The most recent phone scam makes it seem like you are getting a phone call from yourself.
If you get a phone call from your own number, don’t answer; this is the most recent cell phone scam that is going around and could put your security and personal information at risk.
People across the country have been receiving these phone calls, with some answering and others missing the call or deliberately ignoring it. Donny Claxton talked to WFAA about his experience late one night:
“My phone starts ringing and at that hour of the night, you are alarmed at who is calling you. […] I look at the phone, and it’s me and I am looking. How am I calling myself? And I look at my phone. And there is no one there. And then it hangs up.”
Claxton isn’t the only one experiencing this.
Anson Massey, from Waco, Texas, picked up the phone. He told KXXV:
“I picked it up, and there was a voice on the other end, and it said my account had been compromised through AT&T.”
Massey wasn’t fooled, since he “thought it was odd. We get those all the time but never from my own number.”
So, he decided to record the phone call.
“Your account has been flagged for security purposes. After the tone, please enter the last four digits of the primary account holder’s social security number.”
Massey made the right decision and hung up without entering the information. Instead, he called AT&T right away. They confirmed that his account was fine and complimented him on not giving away any information.
What happened to Claxton and Massey, and is happening to numerous others across the country, is known as spoofing.
Phylissia Landix, from the Better Business Bureau, explained this process to WFAA.
“Spoofing is when someone who shouldn’t have it will take a computer program that will disguise a telephone number, and you will get a phone call from what it looks like yourself.”
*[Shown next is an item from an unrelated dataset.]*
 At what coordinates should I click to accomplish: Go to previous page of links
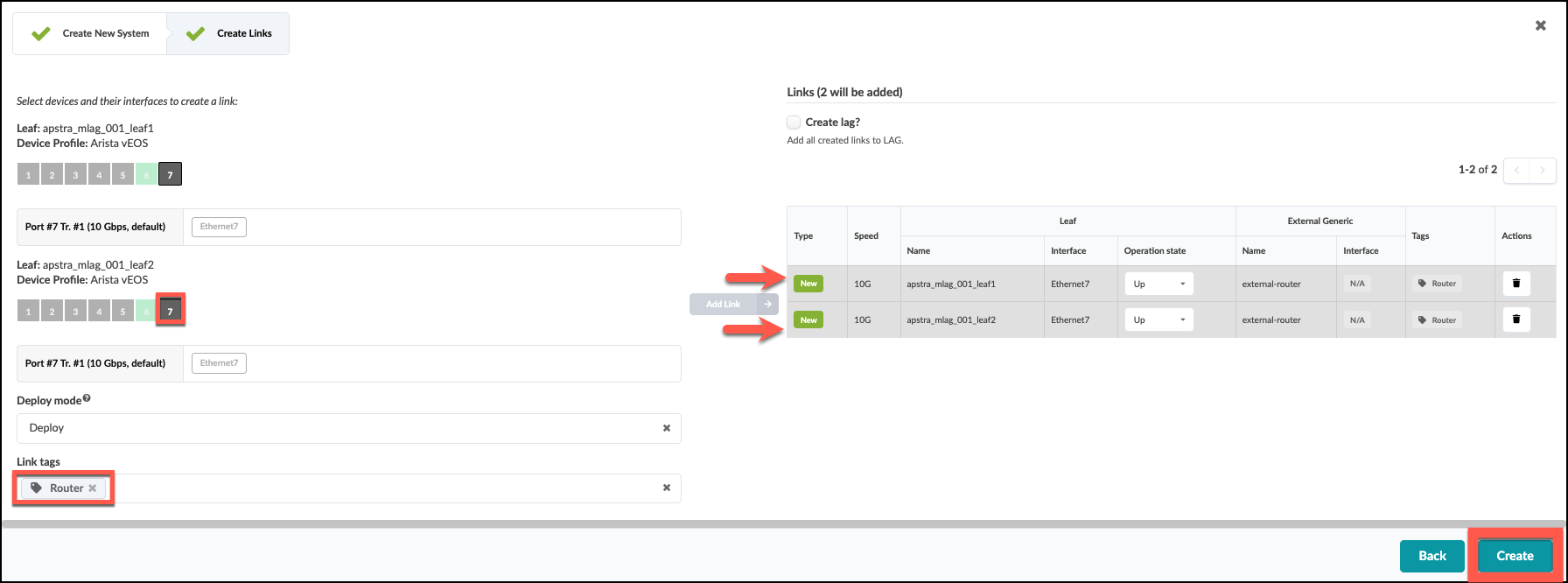[1516, 170]
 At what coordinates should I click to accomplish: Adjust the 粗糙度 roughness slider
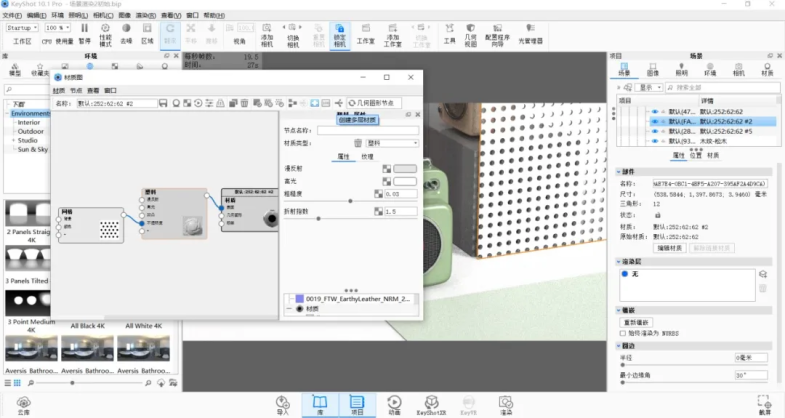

According to Landix, spoofing can help the scammers in two ways. They may try to trick you into giving up information by posing as your phone company’s account, hoping to get your social security number or something similar. They can also use technology that inserts fraudulent charges onto your upcoming telephone bill.
Landix says that:
“The longer time you spend on that phone, the greater chances they can get something done and insert the fraudulent charge.”
There is something you can do to avoid most of these issues.
- If you get a phone call from an unknown number or one that seems odd (such as your own phone number), don’t answer the call.
- You should also check your monthly phone bill to ensure no fraudulent charges were added.
- If possible, consider adding yourself to the Do Not Call registry as well.
- If you do receive a phone call from a suspicious number, you should contact the Federal Trade Commission, as well.
Unfortunately, other than being smart about giving out information and answering phone calls, there isn’t much you can do. Adam Price, also from the Better Business Bureau, told KXXV:
“The reality is… a lot of these cons and scammers are coming from overseas. They’re outside the jurisdiction of the U.S. government.”
These scammers are even using recent data breaches to create a feeling of legitimacy and get information.
Avoid problems by never giving personal information out over the phone unless you are positive about who you are talking to – and preferably dialed the number yourself. Just let calls from unknown numbers go to voicemail. If it is important, the person will leave a message and you can call them back.